| This is a pretty old argument and IMO it's far out of date/obsolete. Taking full control of your I/O and buffer management is great if (a) your developers are all smart and experienced enough to be kernel programmers and (b) your DBMS is the only process running on a machine. In practice, (a) is never true, and (b) is no longer true because everyone is running apps inside containers inside shared VMs. In the modern application/server environment, no user level process has accurate information about the total state of the machine, only the kernel (or hypervisor) does and it's an exercise in futility to try to manage paging etc at the user level. As Dr. Michael Stonebraker put it: The Traditional RDBMS Wisdom is (Almost Certainly) All Wrong. https://slideshot.epfl.ch/play/suri_stonebraker (See the slide at 21:25 into the video). Modern DBMSs spend 96% of their time managing buffers and locks, and only 4% doing actual useful work for the caller. Granted, even using mmap you still need to know wtf you're doing. MongoDB's original mmap backing store was a poster child for Doing It Wrong, getting all of the reliability problems and none of the performance benefits. LMDB is an example of doing it right: perfect crash-proof reliability, and perfect linear read scalability across arbitrarily many CPUs with zero-copy reads and no wasted effort, and a hot code path that fits into a CPU's 32KB L1 instruction cache. |
This is co-authored by Pavlo, Viktor Leiss, with feedback from Neumann.

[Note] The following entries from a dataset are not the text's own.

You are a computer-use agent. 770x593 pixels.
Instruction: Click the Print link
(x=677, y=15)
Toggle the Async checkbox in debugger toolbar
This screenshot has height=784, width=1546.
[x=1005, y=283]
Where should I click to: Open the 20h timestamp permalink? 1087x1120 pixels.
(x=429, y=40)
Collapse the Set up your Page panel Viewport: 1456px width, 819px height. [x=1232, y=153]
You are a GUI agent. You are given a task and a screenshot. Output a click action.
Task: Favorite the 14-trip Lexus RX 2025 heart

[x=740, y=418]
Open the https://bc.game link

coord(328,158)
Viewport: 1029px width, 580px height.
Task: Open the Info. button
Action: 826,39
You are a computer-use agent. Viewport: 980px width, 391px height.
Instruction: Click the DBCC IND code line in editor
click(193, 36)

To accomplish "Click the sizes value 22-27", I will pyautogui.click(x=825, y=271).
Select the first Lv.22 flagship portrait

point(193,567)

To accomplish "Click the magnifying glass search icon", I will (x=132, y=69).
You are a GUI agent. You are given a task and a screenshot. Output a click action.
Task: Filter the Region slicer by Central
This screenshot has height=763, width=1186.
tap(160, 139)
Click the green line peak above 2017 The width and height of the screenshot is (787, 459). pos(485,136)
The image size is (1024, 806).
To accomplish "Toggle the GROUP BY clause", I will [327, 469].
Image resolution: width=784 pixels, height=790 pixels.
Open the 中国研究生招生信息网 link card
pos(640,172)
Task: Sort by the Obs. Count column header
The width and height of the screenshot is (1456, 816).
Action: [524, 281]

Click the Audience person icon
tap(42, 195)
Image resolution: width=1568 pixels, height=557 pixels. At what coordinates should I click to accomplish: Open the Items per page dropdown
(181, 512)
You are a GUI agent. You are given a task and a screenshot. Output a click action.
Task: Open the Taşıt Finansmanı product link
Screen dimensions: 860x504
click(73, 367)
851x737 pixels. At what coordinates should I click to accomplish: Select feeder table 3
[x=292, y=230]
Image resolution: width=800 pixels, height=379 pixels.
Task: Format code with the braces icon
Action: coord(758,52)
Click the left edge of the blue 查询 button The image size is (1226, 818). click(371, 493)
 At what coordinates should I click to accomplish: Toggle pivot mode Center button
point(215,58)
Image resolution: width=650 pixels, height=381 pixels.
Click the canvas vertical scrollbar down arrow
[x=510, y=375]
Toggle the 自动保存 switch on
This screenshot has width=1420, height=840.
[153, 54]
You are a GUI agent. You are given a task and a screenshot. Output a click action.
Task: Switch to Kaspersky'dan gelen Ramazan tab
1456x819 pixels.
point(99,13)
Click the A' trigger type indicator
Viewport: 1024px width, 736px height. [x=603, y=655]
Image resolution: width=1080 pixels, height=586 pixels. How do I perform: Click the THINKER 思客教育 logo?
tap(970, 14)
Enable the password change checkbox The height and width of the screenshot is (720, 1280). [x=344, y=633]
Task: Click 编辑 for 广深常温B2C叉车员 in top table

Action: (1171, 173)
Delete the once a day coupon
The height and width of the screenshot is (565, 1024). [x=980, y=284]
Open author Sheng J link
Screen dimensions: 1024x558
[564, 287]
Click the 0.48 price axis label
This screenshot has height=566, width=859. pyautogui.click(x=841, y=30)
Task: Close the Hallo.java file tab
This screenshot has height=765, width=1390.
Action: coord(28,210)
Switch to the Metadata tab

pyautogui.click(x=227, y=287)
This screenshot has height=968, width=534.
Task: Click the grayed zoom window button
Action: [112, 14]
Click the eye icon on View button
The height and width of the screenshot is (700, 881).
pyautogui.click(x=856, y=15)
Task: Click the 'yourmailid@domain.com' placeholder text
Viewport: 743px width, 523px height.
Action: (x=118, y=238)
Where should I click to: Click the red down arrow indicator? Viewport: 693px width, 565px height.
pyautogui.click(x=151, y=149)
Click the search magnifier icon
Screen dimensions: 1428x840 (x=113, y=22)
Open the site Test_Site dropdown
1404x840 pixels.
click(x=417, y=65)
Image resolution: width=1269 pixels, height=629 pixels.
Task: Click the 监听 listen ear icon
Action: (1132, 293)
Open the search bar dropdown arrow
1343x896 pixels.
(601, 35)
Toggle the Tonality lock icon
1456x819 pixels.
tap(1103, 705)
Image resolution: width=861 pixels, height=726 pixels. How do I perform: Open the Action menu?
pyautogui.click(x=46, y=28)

I'm sorry, but if someone on the internet claims to know better than those 3, you're going to need some monumental evidence of your credibility.
Additionally, what you link here:
Is discussing "Main Memory" databases. These databases do no I/O outside of potential initial reads, because all of the data fits in-memory!These databases represent a small portion of contemporary DBMS usage when compared to traditional RDBMS.
All you have to do is look at the bandwidth and reads/sec from the paper when using O_DIRECT "pread()"s versus mmap'ed IO.